=== DATA TO PROCESS ===

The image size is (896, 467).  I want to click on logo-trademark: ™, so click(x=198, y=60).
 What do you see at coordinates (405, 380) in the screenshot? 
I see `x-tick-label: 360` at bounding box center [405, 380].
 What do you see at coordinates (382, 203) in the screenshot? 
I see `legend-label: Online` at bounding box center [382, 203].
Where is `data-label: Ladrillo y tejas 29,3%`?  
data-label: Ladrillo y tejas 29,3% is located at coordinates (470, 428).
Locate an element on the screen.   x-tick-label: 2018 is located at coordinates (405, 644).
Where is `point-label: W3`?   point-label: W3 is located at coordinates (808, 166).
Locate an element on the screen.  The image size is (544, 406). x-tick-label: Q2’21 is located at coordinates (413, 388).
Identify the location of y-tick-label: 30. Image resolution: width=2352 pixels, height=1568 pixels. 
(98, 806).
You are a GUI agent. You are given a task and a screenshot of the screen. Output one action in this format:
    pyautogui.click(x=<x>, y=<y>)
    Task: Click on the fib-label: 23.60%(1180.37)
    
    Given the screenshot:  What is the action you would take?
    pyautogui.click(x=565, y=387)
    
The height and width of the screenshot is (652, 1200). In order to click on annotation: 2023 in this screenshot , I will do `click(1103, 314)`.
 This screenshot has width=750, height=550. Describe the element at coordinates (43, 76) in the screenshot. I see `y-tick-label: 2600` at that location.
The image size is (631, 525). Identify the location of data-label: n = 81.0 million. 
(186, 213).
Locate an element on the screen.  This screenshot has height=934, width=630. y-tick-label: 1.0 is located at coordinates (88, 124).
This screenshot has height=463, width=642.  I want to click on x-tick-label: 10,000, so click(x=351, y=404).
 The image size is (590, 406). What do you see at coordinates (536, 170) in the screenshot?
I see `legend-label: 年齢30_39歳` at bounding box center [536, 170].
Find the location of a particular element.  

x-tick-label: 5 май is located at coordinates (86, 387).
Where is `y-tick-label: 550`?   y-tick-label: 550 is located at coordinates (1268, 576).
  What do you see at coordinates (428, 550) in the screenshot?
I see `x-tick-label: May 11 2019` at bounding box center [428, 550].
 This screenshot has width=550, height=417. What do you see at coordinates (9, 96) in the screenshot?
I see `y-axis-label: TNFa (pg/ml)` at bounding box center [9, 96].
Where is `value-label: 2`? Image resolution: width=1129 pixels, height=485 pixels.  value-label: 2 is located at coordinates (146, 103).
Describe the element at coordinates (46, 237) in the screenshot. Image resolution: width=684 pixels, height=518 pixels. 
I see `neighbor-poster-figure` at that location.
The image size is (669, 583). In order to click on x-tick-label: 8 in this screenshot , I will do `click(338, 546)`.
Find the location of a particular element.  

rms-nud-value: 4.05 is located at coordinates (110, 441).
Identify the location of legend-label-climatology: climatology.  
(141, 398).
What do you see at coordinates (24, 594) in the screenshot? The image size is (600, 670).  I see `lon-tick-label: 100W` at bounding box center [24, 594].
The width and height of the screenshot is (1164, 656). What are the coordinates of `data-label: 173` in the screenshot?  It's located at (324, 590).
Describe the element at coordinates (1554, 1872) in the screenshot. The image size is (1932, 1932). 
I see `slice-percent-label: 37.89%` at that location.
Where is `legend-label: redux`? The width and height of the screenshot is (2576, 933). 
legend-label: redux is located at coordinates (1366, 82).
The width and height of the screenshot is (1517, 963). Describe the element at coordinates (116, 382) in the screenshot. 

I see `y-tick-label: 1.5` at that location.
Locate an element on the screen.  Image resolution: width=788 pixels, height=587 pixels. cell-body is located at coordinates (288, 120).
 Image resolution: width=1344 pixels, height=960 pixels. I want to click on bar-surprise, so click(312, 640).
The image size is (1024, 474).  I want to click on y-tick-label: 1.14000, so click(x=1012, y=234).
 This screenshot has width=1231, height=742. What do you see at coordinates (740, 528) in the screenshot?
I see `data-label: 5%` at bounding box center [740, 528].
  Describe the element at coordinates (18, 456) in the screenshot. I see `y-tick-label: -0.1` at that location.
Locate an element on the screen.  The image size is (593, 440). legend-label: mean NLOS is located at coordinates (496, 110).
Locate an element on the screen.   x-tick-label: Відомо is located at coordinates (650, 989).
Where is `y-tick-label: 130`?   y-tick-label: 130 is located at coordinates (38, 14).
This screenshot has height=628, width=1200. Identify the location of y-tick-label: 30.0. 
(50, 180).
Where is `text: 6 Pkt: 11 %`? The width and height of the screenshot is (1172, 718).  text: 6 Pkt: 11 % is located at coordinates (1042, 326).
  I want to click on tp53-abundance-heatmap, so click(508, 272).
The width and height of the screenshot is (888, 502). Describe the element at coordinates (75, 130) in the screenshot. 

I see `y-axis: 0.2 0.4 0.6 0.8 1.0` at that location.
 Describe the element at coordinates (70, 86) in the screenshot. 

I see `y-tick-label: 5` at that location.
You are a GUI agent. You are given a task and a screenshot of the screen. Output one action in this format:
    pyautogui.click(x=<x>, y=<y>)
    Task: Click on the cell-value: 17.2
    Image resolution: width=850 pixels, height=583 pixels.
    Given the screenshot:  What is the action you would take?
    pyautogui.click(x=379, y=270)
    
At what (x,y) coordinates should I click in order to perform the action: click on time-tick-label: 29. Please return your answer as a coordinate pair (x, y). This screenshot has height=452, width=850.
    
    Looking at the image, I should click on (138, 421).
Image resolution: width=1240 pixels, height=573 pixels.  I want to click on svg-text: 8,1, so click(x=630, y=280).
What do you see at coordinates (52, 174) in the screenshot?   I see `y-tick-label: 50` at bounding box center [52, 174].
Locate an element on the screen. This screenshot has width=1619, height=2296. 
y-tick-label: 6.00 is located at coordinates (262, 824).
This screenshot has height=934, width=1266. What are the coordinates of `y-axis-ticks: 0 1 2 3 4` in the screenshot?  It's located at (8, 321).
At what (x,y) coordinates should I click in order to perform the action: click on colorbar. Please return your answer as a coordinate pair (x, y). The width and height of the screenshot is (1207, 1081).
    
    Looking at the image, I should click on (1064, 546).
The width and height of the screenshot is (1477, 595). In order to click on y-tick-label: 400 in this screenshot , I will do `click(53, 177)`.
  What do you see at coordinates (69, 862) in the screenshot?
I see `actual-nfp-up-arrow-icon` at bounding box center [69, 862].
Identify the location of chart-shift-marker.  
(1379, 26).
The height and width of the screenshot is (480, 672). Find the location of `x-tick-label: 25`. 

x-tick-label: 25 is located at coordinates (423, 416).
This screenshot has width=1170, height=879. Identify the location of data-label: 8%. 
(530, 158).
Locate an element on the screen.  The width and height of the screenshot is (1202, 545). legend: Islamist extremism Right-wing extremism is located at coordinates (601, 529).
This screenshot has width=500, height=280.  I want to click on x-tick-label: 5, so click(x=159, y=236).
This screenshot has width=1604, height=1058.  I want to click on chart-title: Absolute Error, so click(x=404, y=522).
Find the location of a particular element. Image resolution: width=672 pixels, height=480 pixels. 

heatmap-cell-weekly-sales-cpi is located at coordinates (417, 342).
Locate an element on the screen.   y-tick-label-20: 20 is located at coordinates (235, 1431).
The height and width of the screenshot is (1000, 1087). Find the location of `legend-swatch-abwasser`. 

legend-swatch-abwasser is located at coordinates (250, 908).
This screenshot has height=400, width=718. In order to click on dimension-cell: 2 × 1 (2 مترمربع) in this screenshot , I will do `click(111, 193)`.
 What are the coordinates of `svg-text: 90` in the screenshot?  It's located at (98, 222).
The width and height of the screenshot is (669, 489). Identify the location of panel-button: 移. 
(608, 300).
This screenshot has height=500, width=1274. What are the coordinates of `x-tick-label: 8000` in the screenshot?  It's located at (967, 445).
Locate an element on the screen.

===

Report every line of the records above that contains the string "Describe", copying each such line in full. Matching is case-sensitive.

_SOLVED EXERCISE_
 This screenshot has width=750, height=550. Describe the element at coordinates (43, 76) in the screenshot. I see `y-tick-label: 2600` at that location.
Describe the element at coordinates (46, 237) in the screenshot. Image resolution: width=684 pixels, height=518 pixels. 
Describe the element at coordinates (1554, 1872) in the screenshot. The image size is (1932, 1932). 
The width and height of the screenshot is (1517, 963). Describe the element at coordinates (116, 382) in the screenshot. 
  Describe the element at coordinates (18, 456) in the screenshot. I see `y-tick-label: -0.1` at that location.
The width and height of the screenshot is (888, 502). Describe the element at coordinates (75, 130) in the screenshot. 
 Describe the element at coordinates (70, 86) in the screenshot. 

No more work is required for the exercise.